Note: The terms Secure Socket Layer (SSL) and Transport Layer Security (TLS) are often used interchangeably. In fact, SSL v3.1 is equivalent to TLS v1.0
- Use SSL (actually TLS v1.2 or greater) on the API endpoint.
- Do not use SSL v2, as it has know weaknesses
- SSL v3 and TLS v1 have recently been shown to have potential flaws, thus the use of TLS v1.2 or above is encouraged
Caveat: While this is true, the reality is that until OpenSSL GA's a version that supports TLS greather than version 1.0, it is not always practical. Support for TLS v1.2 is encouraged. If you cannot support TLS v1.2, then support of SSLv3 and TLS1.0 is acceptable with a road map item to TLS v1.2 when possible.
- Implement the following SSL/TLS configuration settings when selecting cipher suites:
- Use AES, 3DES for encryption
- Use key lengths of 2048 or greater
- Use cipher block chaining (CBC) mode
- Use SHA1 for digest (note that MD5 may be used within the TLS protocol, but not the SSL protocol)
- TLS usage of MD5 does not expose the TLS protocol to any of the weaknesses of the MD5 algorithm (see FIPS 140-2 IG). However, MD5 must never be used outside of TLS protocol (e.g. for general hashing).
- Do not provide support for NULL cipher suites
- Support ephemeral Diffie-Hellman key exchange (do not provide support for anonymous Diffie-Hellman)

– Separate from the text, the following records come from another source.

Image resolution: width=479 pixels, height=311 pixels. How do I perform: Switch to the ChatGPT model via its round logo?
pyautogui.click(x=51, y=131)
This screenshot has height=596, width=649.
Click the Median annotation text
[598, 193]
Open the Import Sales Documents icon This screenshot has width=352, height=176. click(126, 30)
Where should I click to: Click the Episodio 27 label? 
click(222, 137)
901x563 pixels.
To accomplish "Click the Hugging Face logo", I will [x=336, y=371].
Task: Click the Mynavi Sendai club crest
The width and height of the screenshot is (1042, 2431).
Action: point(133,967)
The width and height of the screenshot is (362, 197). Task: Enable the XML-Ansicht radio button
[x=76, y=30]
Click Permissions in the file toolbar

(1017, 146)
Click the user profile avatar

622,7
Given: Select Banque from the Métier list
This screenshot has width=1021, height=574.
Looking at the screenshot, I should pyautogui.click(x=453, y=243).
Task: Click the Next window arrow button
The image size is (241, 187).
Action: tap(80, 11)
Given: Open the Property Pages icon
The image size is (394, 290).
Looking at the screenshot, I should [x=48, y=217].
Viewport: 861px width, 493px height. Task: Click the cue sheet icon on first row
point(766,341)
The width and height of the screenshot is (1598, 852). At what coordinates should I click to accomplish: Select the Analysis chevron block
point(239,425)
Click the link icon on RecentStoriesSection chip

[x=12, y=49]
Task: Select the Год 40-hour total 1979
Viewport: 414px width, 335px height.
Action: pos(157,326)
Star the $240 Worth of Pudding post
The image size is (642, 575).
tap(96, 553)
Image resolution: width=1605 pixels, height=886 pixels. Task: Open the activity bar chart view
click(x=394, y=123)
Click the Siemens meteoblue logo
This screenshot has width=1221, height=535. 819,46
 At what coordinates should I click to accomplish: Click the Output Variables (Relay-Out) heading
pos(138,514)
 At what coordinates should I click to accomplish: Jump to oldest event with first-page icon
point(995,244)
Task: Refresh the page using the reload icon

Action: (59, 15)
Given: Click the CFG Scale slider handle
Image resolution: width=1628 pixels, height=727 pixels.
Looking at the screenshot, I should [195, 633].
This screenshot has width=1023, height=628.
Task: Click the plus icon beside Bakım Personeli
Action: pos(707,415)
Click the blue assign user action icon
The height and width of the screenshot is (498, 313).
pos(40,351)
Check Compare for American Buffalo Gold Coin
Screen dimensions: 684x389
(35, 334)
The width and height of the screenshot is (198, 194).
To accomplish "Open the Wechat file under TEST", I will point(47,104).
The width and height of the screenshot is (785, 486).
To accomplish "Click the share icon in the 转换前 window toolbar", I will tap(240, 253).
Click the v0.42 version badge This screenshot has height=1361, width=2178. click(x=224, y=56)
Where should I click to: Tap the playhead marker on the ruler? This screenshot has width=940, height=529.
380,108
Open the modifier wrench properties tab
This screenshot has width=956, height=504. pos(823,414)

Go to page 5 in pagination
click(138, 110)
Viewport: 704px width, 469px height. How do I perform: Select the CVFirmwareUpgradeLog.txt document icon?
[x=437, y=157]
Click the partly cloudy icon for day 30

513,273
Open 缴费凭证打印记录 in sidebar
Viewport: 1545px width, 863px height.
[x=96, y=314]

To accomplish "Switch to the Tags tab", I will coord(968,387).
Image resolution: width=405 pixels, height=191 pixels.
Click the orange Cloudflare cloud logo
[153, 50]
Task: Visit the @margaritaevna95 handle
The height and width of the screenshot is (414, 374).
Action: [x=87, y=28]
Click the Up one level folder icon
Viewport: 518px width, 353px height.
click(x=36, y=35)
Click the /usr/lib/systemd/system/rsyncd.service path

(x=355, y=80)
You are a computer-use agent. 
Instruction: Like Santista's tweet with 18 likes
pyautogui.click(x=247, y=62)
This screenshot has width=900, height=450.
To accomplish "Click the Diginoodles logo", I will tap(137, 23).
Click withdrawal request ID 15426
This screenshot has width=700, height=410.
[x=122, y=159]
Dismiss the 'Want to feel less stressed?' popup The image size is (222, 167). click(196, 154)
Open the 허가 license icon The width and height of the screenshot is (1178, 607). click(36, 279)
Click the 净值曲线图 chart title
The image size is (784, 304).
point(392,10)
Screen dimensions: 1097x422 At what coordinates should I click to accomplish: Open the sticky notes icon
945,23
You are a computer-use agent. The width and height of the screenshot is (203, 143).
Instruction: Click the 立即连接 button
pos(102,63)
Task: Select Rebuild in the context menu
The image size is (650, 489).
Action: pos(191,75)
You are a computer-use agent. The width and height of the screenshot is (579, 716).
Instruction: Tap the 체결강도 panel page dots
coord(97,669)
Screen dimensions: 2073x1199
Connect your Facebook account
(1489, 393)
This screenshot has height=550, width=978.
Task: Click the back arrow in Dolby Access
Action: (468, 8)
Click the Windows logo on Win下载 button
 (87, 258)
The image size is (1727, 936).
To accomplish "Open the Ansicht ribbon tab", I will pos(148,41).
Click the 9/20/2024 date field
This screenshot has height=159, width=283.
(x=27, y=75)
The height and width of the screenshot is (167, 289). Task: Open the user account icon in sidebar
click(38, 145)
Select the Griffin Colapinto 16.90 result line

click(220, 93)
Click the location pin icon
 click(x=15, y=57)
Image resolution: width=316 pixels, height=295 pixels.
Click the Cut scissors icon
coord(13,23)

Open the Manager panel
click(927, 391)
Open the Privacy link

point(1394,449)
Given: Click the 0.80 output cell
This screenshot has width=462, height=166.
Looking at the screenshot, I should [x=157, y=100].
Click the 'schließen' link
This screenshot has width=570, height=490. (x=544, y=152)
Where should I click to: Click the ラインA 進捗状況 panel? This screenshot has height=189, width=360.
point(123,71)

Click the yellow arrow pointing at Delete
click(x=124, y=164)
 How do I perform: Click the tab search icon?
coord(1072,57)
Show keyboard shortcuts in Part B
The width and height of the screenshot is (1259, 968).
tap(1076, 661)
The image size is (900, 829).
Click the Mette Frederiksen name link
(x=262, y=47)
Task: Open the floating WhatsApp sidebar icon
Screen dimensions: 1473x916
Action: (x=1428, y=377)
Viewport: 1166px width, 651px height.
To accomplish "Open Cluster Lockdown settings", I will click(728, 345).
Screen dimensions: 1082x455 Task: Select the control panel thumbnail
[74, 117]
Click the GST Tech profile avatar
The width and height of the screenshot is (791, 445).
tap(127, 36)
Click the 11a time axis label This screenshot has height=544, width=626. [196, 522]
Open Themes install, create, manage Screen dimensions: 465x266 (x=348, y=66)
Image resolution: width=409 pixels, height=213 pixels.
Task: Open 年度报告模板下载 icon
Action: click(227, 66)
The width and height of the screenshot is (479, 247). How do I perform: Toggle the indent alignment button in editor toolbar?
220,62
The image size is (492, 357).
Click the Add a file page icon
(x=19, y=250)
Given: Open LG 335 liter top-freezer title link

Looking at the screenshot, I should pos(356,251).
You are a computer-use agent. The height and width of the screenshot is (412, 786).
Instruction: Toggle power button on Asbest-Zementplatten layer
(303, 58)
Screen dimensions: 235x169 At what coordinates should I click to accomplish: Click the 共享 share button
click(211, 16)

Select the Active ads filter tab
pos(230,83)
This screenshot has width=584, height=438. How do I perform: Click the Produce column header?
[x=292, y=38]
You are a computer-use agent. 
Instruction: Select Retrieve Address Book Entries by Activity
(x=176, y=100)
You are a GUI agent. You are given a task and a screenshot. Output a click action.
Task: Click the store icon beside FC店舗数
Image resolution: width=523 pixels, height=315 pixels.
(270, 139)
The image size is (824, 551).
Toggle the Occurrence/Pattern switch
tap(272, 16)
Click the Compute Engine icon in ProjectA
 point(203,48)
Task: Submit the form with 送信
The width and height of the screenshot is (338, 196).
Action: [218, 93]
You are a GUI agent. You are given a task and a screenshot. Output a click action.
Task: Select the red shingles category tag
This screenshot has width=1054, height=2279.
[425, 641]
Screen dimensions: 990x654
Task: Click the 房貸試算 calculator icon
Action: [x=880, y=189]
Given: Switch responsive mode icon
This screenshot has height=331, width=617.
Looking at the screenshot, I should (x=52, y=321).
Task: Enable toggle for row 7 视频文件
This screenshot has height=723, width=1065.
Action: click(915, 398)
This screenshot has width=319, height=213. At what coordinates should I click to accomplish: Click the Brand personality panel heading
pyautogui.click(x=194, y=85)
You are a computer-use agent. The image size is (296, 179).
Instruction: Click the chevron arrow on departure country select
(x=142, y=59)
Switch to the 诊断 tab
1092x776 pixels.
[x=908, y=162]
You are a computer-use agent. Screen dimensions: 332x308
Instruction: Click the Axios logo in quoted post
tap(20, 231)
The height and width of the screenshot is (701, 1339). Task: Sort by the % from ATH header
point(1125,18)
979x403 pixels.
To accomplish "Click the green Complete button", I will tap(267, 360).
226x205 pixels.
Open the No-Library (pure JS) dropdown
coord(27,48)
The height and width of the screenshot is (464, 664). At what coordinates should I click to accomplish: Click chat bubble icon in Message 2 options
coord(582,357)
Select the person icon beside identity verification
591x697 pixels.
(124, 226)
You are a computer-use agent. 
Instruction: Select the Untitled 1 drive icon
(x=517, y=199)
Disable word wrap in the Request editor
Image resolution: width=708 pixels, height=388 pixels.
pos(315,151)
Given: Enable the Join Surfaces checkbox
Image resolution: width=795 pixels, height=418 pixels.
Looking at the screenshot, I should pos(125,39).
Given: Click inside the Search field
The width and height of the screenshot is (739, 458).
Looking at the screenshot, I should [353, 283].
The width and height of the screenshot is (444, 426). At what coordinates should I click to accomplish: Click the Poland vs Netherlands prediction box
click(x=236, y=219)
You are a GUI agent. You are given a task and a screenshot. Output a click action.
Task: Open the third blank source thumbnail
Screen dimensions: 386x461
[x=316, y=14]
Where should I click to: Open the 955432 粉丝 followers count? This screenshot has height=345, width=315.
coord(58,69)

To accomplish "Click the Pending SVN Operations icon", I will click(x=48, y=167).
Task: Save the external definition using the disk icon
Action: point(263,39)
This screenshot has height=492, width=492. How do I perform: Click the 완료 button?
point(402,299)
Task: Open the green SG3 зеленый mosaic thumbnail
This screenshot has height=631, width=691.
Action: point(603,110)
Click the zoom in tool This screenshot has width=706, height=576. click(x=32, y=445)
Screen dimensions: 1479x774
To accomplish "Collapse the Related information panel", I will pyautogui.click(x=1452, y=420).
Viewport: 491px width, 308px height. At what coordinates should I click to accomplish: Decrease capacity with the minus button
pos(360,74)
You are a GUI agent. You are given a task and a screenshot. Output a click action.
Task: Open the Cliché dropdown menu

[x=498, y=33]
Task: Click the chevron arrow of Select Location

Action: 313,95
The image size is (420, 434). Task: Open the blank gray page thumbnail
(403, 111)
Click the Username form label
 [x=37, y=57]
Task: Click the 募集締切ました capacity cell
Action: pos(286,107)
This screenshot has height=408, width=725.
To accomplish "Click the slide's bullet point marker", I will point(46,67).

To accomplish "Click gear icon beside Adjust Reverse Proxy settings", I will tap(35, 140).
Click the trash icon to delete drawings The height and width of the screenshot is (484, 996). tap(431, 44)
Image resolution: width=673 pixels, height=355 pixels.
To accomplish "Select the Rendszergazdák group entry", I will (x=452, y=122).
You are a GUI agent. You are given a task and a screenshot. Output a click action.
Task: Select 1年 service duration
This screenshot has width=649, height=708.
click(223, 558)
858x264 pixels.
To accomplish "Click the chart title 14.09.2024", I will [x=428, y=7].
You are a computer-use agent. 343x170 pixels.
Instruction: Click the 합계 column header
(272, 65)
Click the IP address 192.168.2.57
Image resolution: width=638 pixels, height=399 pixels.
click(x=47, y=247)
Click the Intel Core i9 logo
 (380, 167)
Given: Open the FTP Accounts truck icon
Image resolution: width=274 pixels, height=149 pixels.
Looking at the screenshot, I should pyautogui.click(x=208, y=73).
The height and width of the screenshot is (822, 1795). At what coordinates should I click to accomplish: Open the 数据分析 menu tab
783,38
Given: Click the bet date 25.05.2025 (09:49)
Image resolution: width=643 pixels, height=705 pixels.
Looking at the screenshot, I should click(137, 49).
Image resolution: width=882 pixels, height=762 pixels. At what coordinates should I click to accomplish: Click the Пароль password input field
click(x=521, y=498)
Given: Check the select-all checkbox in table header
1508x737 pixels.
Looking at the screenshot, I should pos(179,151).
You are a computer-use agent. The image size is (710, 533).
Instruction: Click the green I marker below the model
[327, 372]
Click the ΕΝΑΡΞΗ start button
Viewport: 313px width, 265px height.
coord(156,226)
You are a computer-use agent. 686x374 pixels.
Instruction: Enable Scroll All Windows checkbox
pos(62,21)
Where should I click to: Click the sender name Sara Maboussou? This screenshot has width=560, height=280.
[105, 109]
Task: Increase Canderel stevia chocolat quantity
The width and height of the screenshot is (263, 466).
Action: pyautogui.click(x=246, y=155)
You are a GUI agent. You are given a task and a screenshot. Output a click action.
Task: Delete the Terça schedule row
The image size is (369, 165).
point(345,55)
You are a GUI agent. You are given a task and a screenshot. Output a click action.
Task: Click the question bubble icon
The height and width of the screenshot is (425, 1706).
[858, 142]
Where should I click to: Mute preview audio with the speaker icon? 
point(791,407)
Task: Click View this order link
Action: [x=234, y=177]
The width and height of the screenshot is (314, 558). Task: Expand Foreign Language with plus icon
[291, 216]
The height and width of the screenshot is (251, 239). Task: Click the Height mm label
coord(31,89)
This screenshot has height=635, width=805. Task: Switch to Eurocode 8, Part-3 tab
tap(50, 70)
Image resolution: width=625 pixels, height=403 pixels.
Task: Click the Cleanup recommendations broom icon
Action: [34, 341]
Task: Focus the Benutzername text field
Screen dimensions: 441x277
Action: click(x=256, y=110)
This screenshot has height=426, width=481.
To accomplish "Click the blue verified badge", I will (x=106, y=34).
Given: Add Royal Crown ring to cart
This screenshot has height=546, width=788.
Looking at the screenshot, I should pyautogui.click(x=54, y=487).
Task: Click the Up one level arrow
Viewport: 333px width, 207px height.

- Use of Ephemeral Diffie-Hellman key exchange will protect confidentiality of the transmitted plaintext data even if the corresponding RSA or DSS server private key is compromised. An attacker would have to perform active man-in-the-middle attack at the time of the key exchange to be able to extract the transmitted plaintext.
- Disable support for TLS renegotiations or support only renegotiations compliant with RFC 5746
- Install a valid certificate
- Valid certificates (that is, certificates signed by a trusted Certificate Authority (CA)) can be obtained for a very low cost from providers such as GoDaddy or RapidSSL.
- The CN (common name) attribute must match the hostname part of the URL that is being requested. In other words, the CN must match the hostname in the cloud API endpoint URL, not usually the hostname of the web server.
- A valid certificate also helps prevent a man in the middle (MITM) attack
- Certificate Validation Level: We recommend Extended Validation (EV) SSL Certificates for production gateways.
- Extended Validation (EV) SSL Certificates (best): The Certification Authority (CA) checks the right of the applicant to use a specific domain name PLUS it conducts a thorough vetting of the organization. There is a strict set of validation guidelines that must be followed.
- Organization Validation (OV) SSL Certificates (better): The CA checks the right of the applicant to use a specific domain name, as well as conducts some vetting of the organization.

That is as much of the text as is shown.